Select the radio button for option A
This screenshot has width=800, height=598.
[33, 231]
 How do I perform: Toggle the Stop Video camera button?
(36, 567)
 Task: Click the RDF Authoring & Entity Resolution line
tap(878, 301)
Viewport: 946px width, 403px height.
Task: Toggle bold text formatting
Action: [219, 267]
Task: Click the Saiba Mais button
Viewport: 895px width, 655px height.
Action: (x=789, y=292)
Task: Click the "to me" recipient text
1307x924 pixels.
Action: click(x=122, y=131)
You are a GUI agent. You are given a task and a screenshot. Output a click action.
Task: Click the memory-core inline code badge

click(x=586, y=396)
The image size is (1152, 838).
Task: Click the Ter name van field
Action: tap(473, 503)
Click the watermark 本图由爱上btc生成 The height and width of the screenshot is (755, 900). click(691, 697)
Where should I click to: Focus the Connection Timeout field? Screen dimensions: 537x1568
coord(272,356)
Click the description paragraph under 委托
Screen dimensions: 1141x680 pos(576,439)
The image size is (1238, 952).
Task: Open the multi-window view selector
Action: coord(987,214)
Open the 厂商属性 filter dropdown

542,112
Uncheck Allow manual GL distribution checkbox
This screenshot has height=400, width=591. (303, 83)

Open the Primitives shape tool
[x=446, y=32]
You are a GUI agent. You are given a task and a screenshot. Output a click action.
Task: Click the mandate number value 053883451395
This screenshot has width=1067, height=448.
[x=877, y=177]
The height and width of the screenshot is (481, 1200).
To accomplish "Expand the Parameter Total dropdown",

### Required work
Please restate every record above word for word.

### Task answer
Select the radio button for option A
This screenshot has width=800, height=598.
[33, 231]
 How do I perform: Toggle the Stop Video camera button?
(36, 567)
 Task: Click the RDF Authoring & Entity Resolution line
tap(878, 301)
Viewport: 946px width, 403px height.
Task: Toggle bold text formatting
Action: [219, 267]
Task: Click the Saiba Mais button
Viewport: 895px width, 655px height.
Action: (x=789, y=292)
Task: Click the "to me" recipient text
1307x924 pixels.
Action: click(x=122, y=131)
You are a GUI agent. You are given a task and a screenshot. Output a click action.
Task: Click the memory-core inline code badge

click(x=586, y=396)
The image size is (1152, 838).
Task: Click the Ter name van field
Action: tap(473, 503)
Click the watermark 本图由爱上btc生成 The height and width of the screenshot is (755, 900). click(691, 697)
Where should I click to: Focus the Connection Timeout field? Screen dimensions: 537x1568
coord(272,356)
Click the description paragraph under 委托
Screen dimensions: 1141x680 pos(576,439)
The image size is (1238, 952).
Task: Open the multi-window view selector
Action: coord(987,214)
Open the 厂商属性 filter dropdown

542,112
Uncheck Allow manual GL distribution checkbox
This screenshot has height=400, width=591. (303, 83)

Open the Primitives shape tool
[x=446, y=32]
You are a GUI agent. You are given a task and a screenshot. Output a click action.
Task: Click the mandate number value 053883451395
This screenshot has width=1067, height=448.
[x=877, y=177]
The height and width of the screenshot is (481, 1200).
To accomplish "Expand the Parameter Total dropdown",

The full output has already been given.